Mr. Clairmont should have resisted the urge to reheat the conflict via legal retaliation that will probably struggle to prove in court the requisites for defamation, given that his experience as a former city councilor and a member of the mayor's campaign team arguably constitutes that of a public figure. As such, Mr. Clairmont's burden of proof for defamation is high, requiring him to show that Ms. Mazzeo's allegations were not only false but also made with actual malice or with reckless disregard for the truth, and that he suffered a resultant financial loss.

All of this jousting just means that a city with challenges to face in the here and now will have its attention diverted to the drama of an election that concluded nearly a year ago. In the aftermath, a sore winner is just as bad as a sore loser. The only thing worse than either is both.

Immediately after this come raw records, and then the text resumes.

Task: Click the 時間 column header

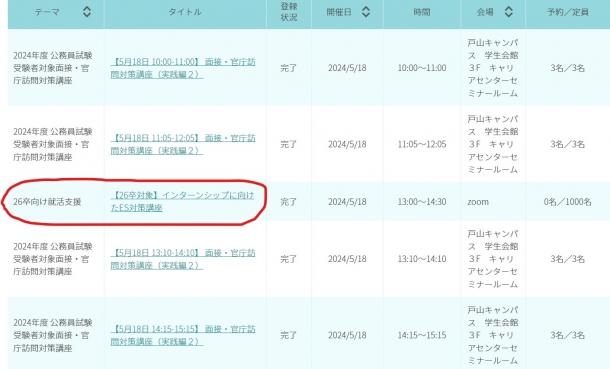Action: [x=422, y=12]
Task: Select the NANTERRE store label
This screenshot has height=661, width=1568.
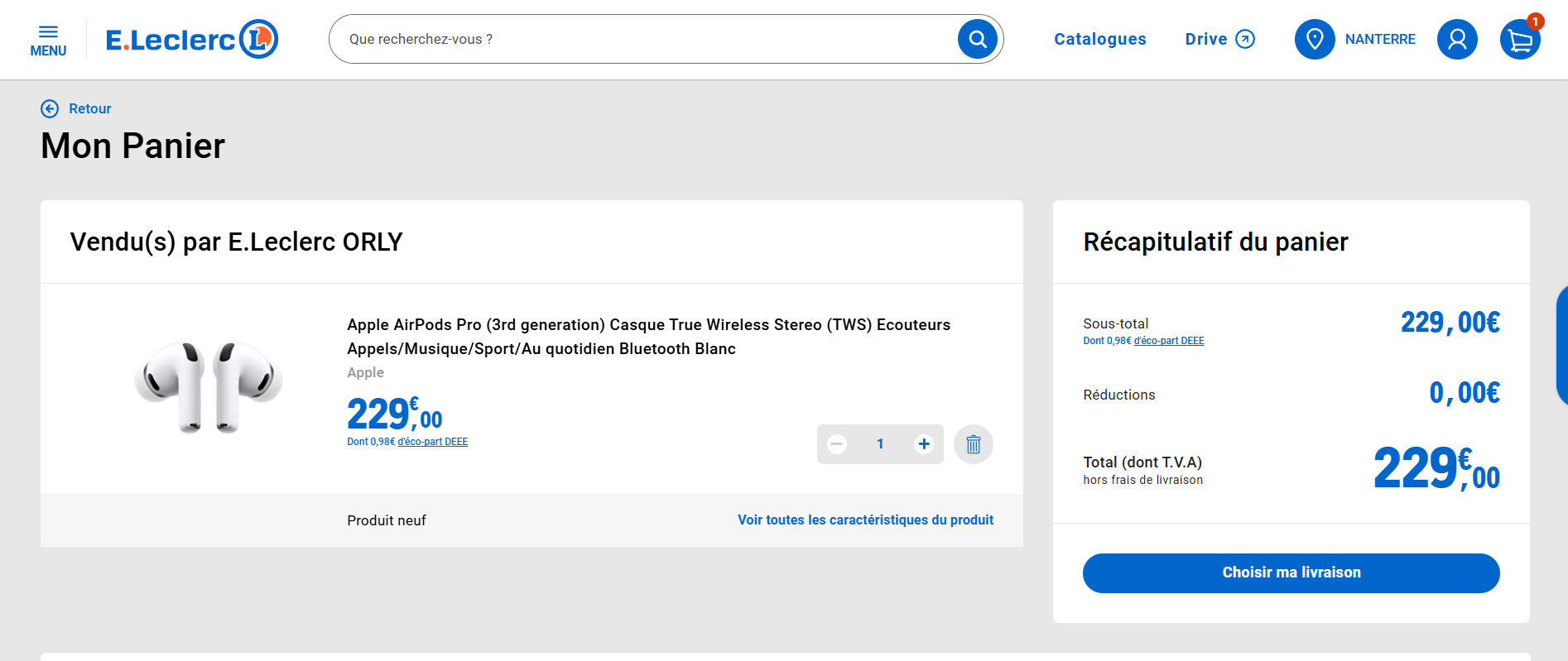Action: (x=1380, y=39)
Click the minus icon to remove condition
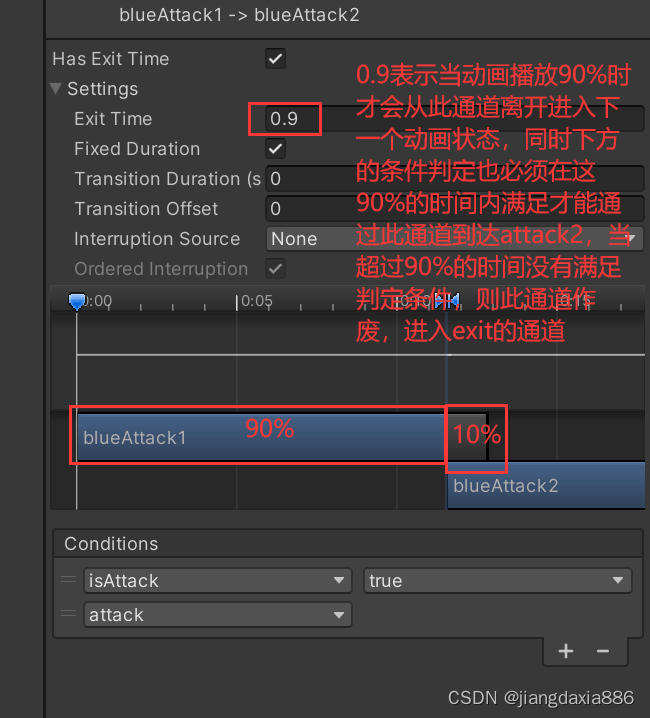The width and height of the screenshot is (650, 718). (x=603, y=651)
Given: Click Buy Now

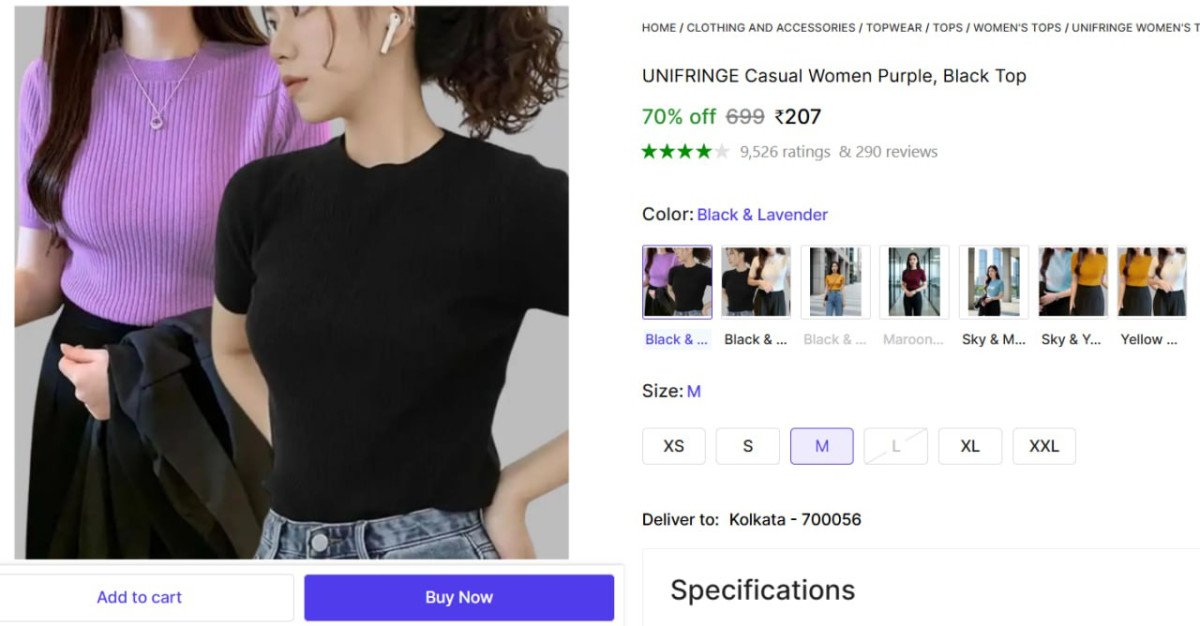Looking at the screenshot, I should point(459,597).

Mr. Clairmont's suit says that he requested an apology from Ms. Mazzeo to clear the air after the state's Elections Division found no evidence of wrongdoing on his part, but she did not respond, which has apparently brought the matter to this juncture. Ms. Mazzeo should indeed apologize for her unwarranted attack on the Tyer campaign and the election's legitimacy. And Mr. Clairmont should drop the frivolous suit against his wife's unsuccessful mayoral rival.

It is past time to move on. It might only take one party to be the adult in the room and defuse the matter instead of escalating it. Hopefully both sides will realize that Pittsfield deserves better than having its political sphere rented out as an arena for these skirmishes.